Vivo en el reino de la confusión, dónde la vida es solo ilusión, aquí las cosas no son lo que son, reino de engaños, mentiras y traición...
En este reino todo tiene un precio y el lenguaje de palacio aburre al necio, que prefiere no pensar y ni se esfuerza, aquí el que menos sabe es el que grita, ¿quién le quita la razón al que la impone por la fuerza? Si buscas trabajo tendrás tu oportunidad pero el puesto es para el sobrino del jefe, ¡vaya casualidad!
La habilidad de ser inútil siempre beneficia, el mañoso curra el doble, es un mediocre si la pifia. Y las noticias quieren sólo audiencia, en este reino los niños ni se inmutan cuando ven violencia, es la televisión y su contradicción , ella te dice consume y el gobierno que aprietes tu cinturón.

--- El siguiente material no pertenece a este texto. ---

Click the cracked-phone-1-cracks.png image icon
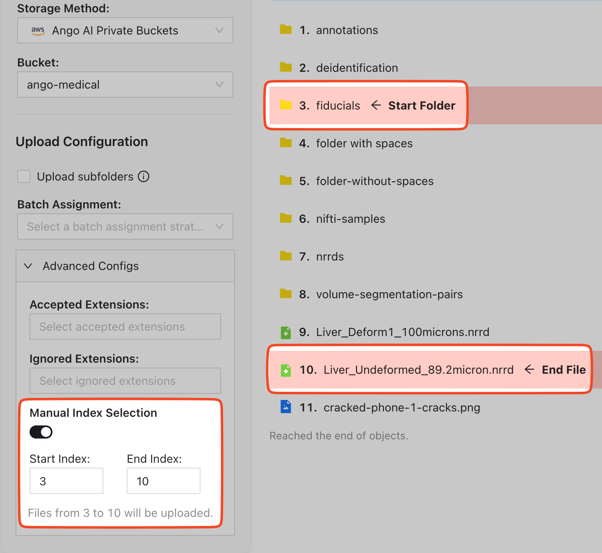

Misma situación disparatada aquí la profesión mejor pagada es dar patadas a un balón . Si en este reino roba un pobre va a prisión, ladrón incómodo; y si lo hace un rico le llaman cleptómano, y se va al psicólogo.
Mira al rededor dónde está el error, ¿quién es tan tonto de llamar a un negro hombre de color? Es el valor de un reino decadente, dónde el país que vela por la paz mundial es el que más armas vende. No, nadie lo entiende, pero se resigna, son presos del sobrepeso y del sabor de un Big Mac. Me indigna el paradigma del progreso, es un enigma, y Dios es un reloj que nos estresa haciendo tic-tac.

[...]
En este reino manda el marketing y vale todo, podrás vender un calcetín a precio de oro si encuentras el modo. Tan solo muestra tu imagen de ganador porque aquí importa la fachada, no se mira el interior. Verás un dedo acusador si fumas plantas naturales y mientras venden droga etílica en todos los bares.
Tú sabes que no puedes vivir sin esa dosis de tecnología en estos días de miedo y psicosis. Un mentiroso aquí es famoso por su encanto, un abogado hara que un hijo de puta se parezca un santo. En este reino el engaño es un gran negocio y torturar un animal en la plaza motivo de elogio.
El ocio un privilegio si eres proletario, pues saca pecho ante el calvario del préstamo hipotecario. Por un techo pasarás tu vida en filo y a punto de irte al otro barrio. Ya eres propietario respira tranquilo.
¿Crees que es injusto? dilo, no eres el único. Protestas cómo un ciudadano o callas cómo un súbdito.

Es típico ver cómo políticos se insultan y fabrican bombas nucleares para no usarlas nunca. Yo no les creo, veo reos del desempleo, sufren con razón. La cruel globalización y es que quién no tiene enchufe, es un bufón en este feudo dónde Dios tiene dos nombres: uno es dolar y otro es euro.